GIVEN PASSAGE ::
There are three divergences in the art of central banking. The most obvious is between the monetary tightening expected in the United States and the loosening expected in Europe. A second divergence is between the prudential oversight of the banking system and the conduct of macro-economic demand stabilization – particularly quantitative easing. A third divergence is between the communication of forward looking policy intentions and the practice of monetary policy decision-making. Each of these divergences acts as a constraint on the conduct of monetary policy; the juxtaposition of all three increases the risk of significant market volatility.
The divergence between the United States and Europe is easy to explain. Although recovery in the U.S. economy is not dramatic, it is nonetheless sufficient to lift underlying conditions toward normalcy. Specifically, unemployment is back down to pre-crisis levels and employment growth is starting to increase the labour force participation rate. More important, the last batch of jobs numbers suggest that the employment being created is moving up the value chain. These are good jobs with significant skills requirements. Therefore it is unsurprising that we are starting to see upward pressure on wages. For the open market committee of the U.S. Federal Reserve System this creates an opportunity to lift its policy rates away from the zero lower bound. It will not do so quickly, but it is definitely headed in that direction.
By contrast, the European Central Bank (ECB) is looking to loosen monetary conditions even further. The reason is the weakness of domestic inflation and the danger that inflation expectations will anchor at a level that is too low to allow for a sustainable recovery. Commodity prices continue to drag down inflation in the broad index; more troubling, as ECB President Mario Draghi noted in remarks to the European Parliament recently, is the weakness of core inflation. The challenge is to forge an effective response. The ECB’s main policy rate is already very close to zero and the deposit rate is negative. Meanwhile, the ECB’s quantitative easing program has another ten months to run. Hence the speculation is that the Governing Council will act to push deposit rates down even further into negative territory or to extend or expand the quantitative easing program; it may even do both.
The difficulty for the ECB is to translate these actions into macroeconomic activity. This is where the tension between prudential oversight of the banking system and macroeconomic stabilization becomes apparent. European regulators are pushing banks to build up their capital buffers and to use more (and better) collateral to underpin transactions. Such policies slow down the pace of banking activity. They also put the banks in competition with the ECB to purchase high quality (collateralizable) assets. This explains only part of the difficulty that the ECB is having with its accommodating monetary policy. As both bankers and central bankers are quick to point out, the weakness of European credit markets is more pronounced on the demand side than on the supply side. Nevertheless the monetary transmission channel is not working effectively.
That leaves the exchange rate as the principle mechanism for stimulating Europe’s economy. Each time the ECB loosens monetary policy, the euro falls in value relative to other currencies like the dollar. The hope is that this decline in the value of the euro will enhance the competitiveness of European exports. To the extent that works to bolster manufacturing and service sector activity, the effects should spill over into new borrowing and lending. Of course Europe’s gain is a loss for the rest of the world because the rise in net exports is also a fall in net imports from abroad. Therefore the question is whether Europe’s reliance on the exchange rate channel is only temporary or something more permanent – transforming the euro area into another China or Japan as a giant export-led growth economy.

GIVEN RECORDS ::

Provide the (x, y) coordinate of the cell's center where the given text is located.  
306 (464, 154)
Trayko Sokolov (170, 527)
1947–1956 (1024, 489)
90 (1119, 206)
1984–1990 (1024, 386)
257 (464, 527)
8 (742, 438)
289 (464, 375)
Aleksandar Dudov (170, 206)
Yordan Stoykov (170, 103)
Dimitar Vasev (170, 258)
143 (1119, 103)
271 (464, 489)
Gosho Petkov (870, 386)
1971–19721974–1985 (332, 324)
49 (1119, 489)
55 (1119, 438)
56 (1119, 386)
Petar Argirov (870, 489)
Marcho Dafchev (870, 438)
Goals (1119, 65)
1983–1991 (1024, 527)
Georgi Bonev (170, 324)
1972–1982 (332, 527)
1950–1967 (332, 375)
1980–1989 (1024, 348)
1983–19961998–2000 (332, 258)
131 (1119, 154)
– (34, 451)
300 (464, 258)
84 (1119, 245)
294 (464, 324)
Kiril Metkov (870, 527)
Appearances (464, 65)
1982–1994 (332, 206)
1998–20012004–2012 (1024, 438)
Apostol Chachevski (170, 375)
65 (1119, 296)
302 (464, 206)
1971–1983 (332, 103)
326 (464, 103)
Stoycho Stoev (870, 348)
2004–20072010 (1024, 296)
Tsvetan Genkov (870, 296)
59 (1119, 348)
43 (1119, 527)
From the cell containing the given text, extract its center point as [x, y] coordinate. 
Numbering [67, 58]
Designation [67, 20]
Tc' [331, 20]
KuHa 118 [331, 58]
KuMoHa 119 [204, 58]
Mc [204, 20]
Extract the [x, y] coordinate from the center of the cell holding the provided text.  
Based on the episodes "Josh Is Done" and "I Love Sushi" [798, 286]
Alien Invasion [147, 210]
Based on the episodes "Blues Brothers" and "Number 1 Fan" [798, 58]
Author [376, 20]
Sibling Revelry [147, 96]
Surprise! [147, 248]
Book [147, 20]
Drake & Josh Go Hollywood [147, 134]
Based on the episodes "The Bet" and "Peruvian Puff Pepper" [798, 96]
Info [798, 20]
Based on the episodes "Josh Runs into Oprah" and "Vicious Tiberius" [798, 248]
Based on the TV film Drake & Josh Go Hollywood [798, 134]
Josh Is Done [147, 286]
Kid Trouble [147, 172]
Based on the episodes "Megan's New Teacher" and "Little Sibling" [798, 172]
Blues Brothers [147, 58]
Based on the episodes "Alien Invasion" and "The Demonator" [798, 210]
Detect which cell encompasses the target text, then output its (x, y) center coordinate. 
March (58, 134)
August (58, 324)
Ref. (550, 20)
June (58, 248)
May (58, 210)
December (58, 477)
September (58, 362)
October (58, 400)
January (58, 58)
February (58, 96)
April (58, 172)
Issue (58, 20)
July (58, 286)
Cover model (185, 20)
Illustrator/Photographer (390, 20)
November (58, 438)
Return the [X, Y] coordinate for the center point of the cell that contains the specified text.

GIVEN INSTRUCTION A ::
In the passage on central banking, how much longer does the ECB's quantitative easing program have to run?
GIVEN INSTRUCTION B ::
From the passage on central banking, write out the text from "The difficulty for" up to and including "not working effectively.".
GIVEN INSTRUCTION C ::
Decide whether each statement agrees with the passage on central banking. Answer yes or no, and quote the words from the passage that settle it.
(i) Unemployment in the United States has returned to pre-crisis levels.
(ii) The ECB's deposit rate is positive.
(iii) The weakness of European credit markets is greater on the supply side than on the demand side.

FINAL ANSWER A ::
It has another ten months to run.

FINAL ANSWER B ::
The difficulty for the ECB is to translate these actions into macroeconomic activity. This is where the tension between prudential oversight of the banking system and macroeconomic stabilization becomes apparent. European regulators are pushing banks to build up their capital buffers and to use more (and better) collateral to underpin transactions. Such policies slow down the pace of banking activity. They also put the banks in competition with the ECB to purchase high quality (collateralizable) assets. This explains only part of the difficulty that the ECB is having with its accommodating monetary policy. As both bankers and central bankers are quick to point out, the weakness of European credit markets is more pronounced on the demand side than on the supply side. Nevertheless the monetary transmission channel is not working effectively.

FINAL ANSWER C ::
(i) Yes: "unemployment is back down to pre-crisis levels"
(ii) No: "the deposit rate is negative"
(iii) No: "the weakness of European credit markets is more pronounced on the demand side than on the supply side"